It is easy to compute that $\Delta f(n)=f(n+1)-f(n)=n+1,\;\Delta^2 f(n)=\Delta f(n+1)-\Delta f(n)=(n+2)-(n+1)=1$ and $\Delta^k f(n)=0$ for $k\geq 3$. Can we conclude that $f$ is polynomial of degree $2$? I know that in this given example $f$ is polynomial of degree $2$ but what about general case?
If $f$ is function for which $\Delta^{k+1} f(n)= \Delta^k f(n+1)-\Delta^k f(n)=0$ for $k\geq 3$ then $f$ is polynomial of degree $2$?
Yes, and this is a result that holds generally (except it is of degree at most 2). We can even prove it. First, the more general statement:
We proceed by induction. As base case we have a function such that $\Delta f(n) = 0$. What does this mean? It means the value of $f$ never changes. So $f$ must be a constant, which is a polynomial of degree $0$ (the zero polynomial itself has degree $0$ in this case).
Now for induction, assume we have proven the above statement for all values of $k$ up to $\ell - 1$, and want to prove that it holds for $k = \ell$ as well. So we take a function $f$ such that $\Delta^{\ell + 1}f(n) = 0$. That means, by the same argument as the base case, that $\Delta^\ell f(n)= c$ is a constant.

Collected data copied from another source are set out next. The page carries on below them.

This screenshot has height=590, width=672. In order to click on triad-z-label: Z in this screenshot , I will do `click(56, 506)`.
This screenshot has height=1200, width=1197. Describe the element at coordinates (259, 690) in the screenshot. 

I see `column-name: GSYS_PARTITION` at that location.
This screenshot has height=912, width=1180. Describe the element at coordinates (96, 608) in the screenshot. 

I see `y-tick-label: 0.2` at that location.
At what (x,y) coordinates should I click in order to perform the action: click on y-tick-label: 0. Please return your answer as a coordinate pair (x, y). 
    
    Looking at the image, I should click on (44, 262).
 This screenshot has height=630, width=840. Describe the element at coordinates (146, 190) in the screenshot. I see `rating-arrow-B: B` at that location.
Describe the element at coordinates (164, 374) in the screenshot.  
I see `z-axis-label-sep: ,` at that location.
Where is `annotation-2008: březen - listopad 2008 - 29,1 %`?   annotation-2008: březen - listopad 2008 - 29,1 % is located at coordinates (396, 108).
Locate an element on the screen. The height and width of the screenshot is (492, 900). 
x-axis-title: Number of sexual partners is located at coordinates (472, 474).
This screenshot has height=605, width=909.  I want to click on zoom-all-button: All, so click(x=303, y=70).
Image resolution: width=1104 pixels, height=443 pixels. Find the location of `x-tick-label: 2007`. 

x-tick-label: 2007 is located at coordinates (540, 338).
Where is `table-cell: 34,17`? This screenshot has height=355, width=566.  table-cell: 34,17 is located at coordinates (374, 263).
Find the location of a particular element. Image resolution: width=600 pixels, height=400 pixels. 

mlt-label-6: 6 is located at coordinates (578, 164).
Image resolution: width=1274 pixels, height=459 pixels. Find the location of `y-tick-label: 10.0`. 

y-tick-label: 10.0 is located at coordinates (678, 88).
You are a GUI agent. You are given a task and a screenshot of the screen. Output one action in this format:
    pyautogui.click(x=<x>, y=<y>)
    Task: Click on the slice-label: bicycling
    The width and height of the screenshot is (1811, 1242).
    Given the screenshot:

Now consider the polynomial function given by $g(n) = \frac{c}{\ell!}n^{\ell}$. We have $\Delta^\ell g(n) = c$. So this means we have $\Delta^\ell(f-g)(n) = 0$. By the induction hypothesis, this means that $f-g$ is a polynomial of degree at most $\ell - 1$. And since $g$ is a polynomial (either the zero polynomial or a polynomial of degree $\ell$) this means that $f$ must be a polynomial of degree at most $\ell$.